Embedded computer chips make hearing aids come in loud and clear
By: Drs. Oz and Roizen Health Advice, Published on Tue Apr 16 2013
Q: I’m turning 60 next week, and maybe all those rock ‘n’ roll concerts I went to are finally taking their toll on my hearing. I think I need a hearing aid, but I don’t want to look like my grandmother. Any advice? — Adele, C., Boulder, Colo.
A: Oh, yes. For you—and all the rock ‘n’ rollers in their 60s and 70s—the answer to “Tommy, can you hear me?” finally might be yes, because of the amazing breakthroughs audiologists are making these days.
For those of us old enough to have experienced the British Invasion (The Beatles, The Rolling Stones, The Kinks and, of course, The Who), hearing troubles are likely a combination of age and the ear-damaging decibels that came through Marshall amplifiers, those early Walkmans or cranking the volume on today’s MP3 players past 60 per cent!
Almost 10 million folks ages 45 to 65 report problems with their hearing, but we believe there’s a lot more out there.
Fortunately, hearing aids are now coming in loud and clear, with five digital types: behind the ear; on the ear (smaller than behind the ear); in the ear; in the ear canal (barely visible); and completely in the ear canal (invisible).
They work off programmable computer chips that can differentiate between speech and background noise, and can filter out the background. Amazing! And they don’t look anything like your grandma’s earpiece.
So, get thee to an Audiologist.

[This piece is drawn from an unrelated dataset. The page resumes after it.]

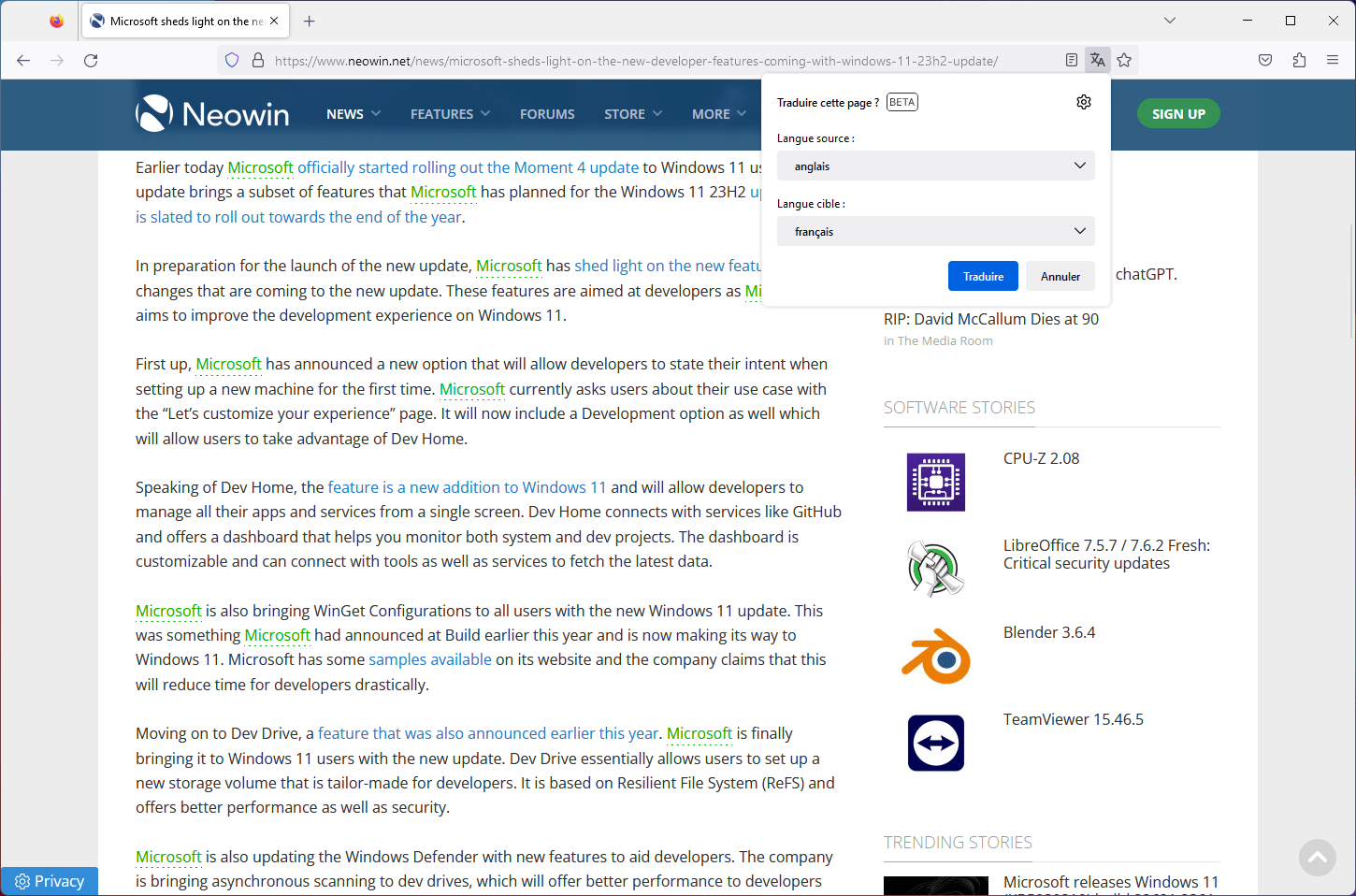The height and width of the screenshot is (896, 1356).
Task: Open the Privacy settings at bottom left
Action: pyautogui.click(x=49, y=880)
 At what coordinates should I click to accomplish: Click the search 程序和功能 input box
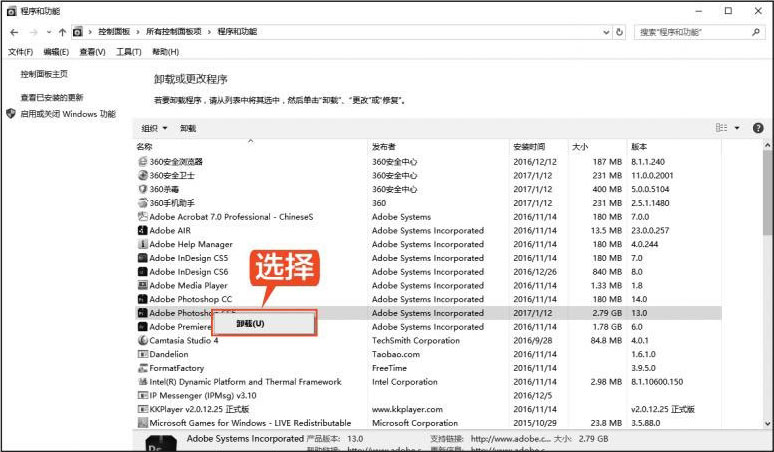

If your problem is inner-ear damage (and not accumulated ear wax), you’ll go through a series of hearing tests and evaluations to find which type of aid will work best and which you can most easily adjust to.
Be patient and persistent. Take various models for a test drive. The process of choosing the right hearing aid may take some time. But the rewards of being able to comfortably participate in the noisy world around you more than make up for the hassles you may have in getting used to the device.